**Texte de lecture:**

= = = = = = =

Faut-il maintenant se précipiter à l’extrémité opposée, et, par défiance du despotisme de l’état, rejeter son intervention tutélaire ? À ce compte, il faudrait dire que l’état a excédé son droit, le jour où il s’est décidé à protéger l’enfant contre la précocité meurtrière du travail des manufactures ! Exiger de certaines industries des précautions nécessaires pour la santé de l’ouvrier, ce serait une usurpation. Mais alors l’état aurait encore moins à s’inquiéter de l’état moral des classes populaires ; il n’aurait ni le devoir, ni même le droit de prémunir l’ouvrier et le laboureur, par une instruction suffisante et par une culture morale appropriée, contre l’abrutissement d’un travail mécanique ; il n’aurait rien à faire pour fournir à l’adulte les moyens de perfectionner son intelligence, rien pour donner asile à l’enfance abandonnée, à la vieillesse défaillante, à l’infirmité et à la faim, rien pour parer aux suites des crises industrielles, rien pour favoriser l’esprit d’association, pour ouvrir des sources de crédit, pour encourager l’épargne, rien, en un mot, pour seconder dans la société le développement du bien et prévenir l’accomplissement du mal !

= = = = = = =

**Enregistrements fournis:**

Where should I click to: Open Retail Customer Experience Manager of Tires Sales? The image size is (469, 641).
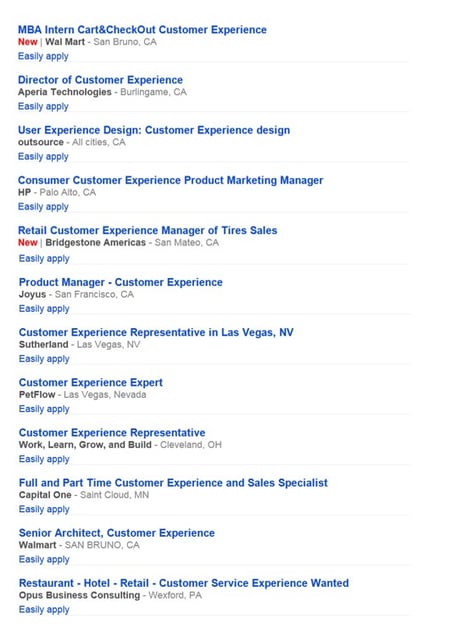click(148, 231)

= = = = = = =

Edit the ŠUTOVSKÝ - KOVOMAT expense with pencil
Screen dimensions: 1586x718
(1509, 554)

= = = = = = =

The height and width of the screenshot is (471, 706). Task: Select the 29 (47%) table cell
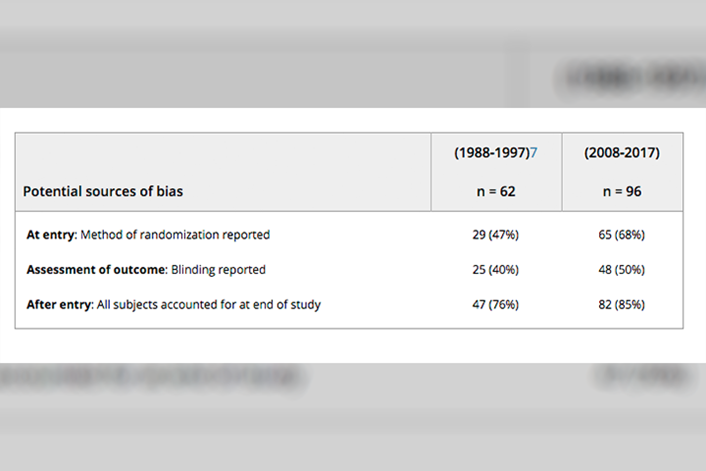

= = = = = = =

**Les consignes:**
1. Résumez en deux phrases le texte sur l'intervention de l'État.
2. Ajoutez 135 à chaque coordonnée figurant dans les réponses, puis réécrivez intégralement les lignes des enregistrements situées entre celle qui contient "Edit the ŠUTOVSKÝ" et celle qui contient "(1509, 554)", ces deux lignes comprises.

**Réponses données:**
1. Le texte demande s'il faut, par défiance du despotisme de l'État, rejeter son intervention tutélaire, ce qui reviendrait à juger excessive la protection de l'enfant contre le travail des manufactures et usurpées les précautions exigées pour la santé de l'ouvrier. Dans cette logique, l'État n'aurait aucun devoir envers l'état moral des classes populaires ni rien à faire pour l'instruction, l'assistance aux faibles, les crises industrielles, l'association, le crédit ou l'épargne, bref pour favoriser le bien et prévenir le mal.

2.
Edit the ŠUTOVSKÝ - KOVOMAT expense with pencil
Screen dimensions: 1586x718
(1644, 689)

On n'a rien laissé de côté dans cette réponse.